• [WHAT THE TASK ASKS]
In the entries below, find each line with the string "computer" and copy it.

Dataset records

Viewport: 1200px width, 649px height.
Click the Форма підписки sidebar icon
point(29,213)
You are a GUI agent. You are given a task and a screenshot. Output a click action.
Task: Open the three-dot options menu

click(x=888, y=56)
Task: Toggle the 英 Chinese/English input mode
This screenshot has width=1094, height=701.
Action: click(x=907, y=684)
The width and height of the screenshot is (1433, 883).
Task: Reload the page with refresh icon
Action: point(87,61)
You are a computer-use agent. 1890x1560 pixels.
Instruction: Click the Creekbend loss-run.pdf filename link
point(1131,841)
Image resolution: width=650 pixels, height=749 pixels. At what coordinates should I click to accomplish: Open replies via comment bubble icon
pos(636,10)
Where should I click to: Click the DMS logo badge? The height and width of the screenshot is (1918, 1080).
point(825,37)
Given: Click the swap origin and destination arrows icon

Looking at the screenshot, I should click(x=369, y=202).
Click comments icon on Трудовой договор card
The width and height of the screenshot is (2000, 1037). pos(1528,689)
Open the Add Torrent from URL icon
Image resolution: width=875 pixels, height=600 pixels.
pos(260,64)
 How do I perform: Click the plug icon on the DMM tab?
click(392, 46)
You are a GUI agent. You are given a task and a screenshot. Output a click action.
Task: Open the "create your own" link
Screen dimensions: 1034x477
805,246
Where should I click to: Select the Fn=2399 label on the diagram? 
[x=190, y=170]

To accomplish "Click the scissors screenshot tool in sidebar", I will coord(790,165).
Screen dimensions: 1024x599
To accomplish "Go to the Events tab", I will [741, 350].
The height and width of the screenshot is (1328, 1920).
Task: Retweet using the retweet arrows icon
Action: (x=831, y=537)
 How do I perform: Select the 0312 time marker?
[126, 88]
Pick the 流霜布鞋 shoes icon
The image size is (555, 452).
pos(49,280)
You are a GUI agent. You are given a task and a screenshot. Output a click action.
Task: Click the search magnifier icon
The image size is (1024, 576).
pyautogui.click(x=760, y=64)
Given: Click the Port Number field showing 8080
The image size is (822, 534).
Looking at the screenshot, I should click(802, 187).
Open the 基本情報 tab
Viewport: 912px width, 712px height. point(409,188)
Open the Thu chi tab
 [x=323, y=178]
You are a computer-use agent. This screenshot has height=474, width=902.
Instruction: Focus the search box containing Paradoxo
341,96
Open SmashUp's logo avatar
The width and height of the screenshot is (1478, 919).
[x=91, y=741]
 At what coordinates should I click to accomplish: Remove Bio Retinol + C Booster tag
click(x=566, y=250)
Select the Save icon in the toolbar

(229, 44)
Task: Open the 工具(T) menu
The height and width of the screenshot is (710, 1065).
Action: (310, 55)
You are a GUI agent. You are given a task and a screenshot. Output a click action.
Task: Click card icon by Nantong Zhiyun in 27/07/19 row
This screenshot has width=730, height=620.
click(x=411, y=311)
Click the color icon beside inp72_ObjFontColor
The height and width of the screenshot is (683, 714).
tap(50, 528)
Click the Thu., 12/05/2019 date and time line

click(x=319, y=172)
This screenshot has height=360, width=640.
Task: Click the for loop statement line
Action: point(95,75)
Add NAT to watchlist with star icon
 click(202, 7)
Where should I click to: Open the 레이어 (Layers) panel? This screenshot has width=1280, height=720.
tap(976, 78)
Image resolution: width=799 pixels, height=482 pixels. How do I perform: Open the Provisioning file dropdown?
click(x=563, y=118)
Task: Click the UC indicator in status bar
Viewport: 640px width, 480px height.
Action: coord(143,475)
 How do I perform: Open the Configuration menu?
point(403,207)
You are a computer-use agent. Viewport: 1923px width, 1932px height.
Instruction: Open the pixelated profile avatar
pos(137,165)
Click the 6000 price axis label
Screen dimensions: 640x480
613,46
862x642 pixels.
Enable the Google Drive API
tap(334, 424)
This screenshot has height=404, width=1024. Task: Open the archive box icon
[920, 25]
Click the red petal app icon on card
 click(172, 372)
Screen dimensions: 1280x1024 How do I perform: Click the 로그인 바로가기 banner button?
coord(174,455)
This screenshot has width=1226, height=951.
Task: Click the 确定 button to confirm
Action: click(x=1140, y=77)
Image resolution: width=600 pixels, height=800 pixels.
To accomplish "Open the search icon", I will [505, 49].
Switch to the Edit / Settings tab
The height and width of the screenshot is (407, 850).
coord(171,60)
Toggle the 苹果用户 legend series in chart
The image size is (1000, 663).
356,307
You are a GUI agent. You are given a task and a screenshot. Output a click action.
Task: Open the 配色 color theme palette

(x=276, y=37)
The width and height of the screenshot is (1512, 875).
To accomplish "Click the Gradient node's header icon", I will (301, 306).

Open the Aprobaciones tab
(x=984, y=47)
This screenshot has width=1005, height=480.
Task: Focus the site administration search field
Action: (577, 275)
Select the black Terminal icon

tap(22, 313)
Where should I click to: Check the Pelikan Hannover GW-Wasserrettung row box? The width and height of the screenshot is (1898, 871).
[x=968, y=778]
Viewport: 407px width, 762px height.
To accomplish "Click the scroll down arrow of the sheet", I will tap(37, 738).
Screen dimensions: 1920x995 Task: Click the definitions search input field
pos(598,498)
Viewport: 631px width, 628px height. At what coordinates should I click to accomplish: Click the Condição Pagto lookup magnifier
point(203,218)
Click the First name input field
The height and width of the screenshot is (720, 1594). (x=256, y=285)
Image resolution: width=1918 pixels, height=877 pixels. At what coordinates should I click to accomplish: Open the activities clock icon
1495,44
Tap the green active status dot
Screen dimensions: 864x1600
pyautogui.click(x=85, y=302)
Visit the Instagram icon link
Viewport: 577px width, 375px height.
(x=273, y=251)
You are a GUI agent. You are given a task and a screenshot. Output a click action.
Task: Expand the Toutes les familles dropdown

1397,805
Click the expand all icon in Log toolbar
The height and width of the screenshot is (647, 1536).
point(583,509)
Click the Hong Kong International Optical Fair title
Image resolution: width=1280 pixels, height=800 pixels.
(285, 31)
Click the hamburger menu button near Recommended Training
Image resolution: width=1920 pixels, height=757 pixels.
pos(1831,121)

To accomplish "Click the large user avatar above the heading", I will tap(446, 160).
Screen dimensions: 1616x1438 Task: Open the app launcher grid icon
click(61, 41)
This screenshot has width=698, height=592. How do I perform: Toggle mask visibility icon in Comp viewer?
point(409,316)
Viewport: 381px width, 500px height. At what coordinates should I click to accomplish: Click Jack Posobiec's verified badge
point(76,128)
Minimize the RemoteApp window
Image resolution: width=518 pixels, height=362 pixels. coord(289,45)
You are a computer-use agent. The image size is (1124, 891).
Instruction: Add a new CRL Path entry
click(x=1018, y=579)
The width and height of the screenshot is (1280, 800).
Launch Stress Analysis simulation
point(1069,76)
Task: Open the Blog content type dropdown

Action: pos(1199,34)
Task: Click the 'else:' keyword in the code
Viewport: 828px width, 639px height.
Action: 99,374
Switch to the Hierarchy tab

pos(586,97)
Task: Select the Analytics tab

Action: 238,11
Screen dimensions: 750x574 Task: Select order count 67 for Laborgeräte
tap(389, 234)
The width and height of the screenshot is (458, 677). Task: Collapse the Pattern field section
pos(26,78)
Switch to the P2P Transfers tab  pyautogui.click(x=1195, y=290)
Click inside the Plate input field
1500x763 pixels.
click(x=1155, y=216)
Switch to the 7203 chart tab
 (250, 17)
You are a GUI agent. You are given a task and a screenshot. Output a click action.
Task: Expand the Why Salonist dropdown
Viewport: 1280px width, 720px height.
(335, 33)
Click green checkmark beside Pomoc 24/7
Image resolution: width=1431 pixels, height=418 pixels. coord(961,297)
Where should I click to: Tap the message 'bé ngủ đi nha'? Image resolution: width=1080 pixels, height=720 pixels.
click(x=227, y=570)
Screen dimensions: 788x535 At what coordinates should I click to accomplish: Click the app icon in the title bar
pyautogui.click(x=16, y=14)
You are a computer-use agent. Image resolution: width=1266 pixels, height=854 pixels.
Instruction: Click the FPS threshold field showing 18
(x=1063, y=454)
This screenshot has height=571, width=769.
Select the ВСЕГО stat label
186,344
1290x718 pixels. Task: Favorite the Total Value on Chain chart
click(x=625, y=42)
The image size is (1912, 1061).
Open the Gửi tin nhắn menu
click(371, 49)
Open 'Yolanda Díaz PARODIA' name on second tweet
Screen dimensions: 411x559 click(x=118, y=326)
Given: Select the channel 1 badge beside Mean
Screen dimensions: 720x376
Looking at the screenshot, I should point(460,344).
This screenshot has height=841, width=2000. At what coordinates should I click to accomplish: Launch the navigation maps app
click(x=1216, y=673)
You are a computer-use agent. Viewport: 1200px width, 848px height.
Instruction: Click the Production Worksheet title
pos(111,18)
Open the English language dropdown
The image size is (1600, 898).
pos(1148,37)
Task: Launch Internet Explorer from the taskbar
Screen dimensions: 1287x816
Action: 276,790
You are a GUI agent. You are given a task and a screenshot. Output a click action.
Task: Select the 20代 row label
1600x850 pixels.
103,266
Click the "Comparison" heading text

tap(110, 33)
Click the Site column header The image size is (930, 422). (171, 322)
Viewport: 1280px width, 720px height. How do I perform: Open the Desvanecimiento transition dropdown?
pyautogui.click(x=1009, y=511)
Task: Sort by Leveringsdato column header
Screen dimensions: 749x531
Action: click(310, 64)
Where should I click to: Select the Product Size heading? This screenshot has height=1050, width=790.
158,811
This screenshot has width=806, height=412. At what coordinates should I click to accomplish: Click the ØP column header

• [TASK RESULT]
You are a computer-use agent. 1890x1560 pixels.
You are a computer-use agent. This screenshot has height=474, width=902.
You are a computer-use agent. Viewport: 1923px width, 1932px height.
You are a computer-use agent. The image size is (1124, 891).
You are a computer-use agent. Image resolution: width=1266 pixels, height=854 pixels.
You are a computer-use agent. Viewport: 1200px width, 848px height.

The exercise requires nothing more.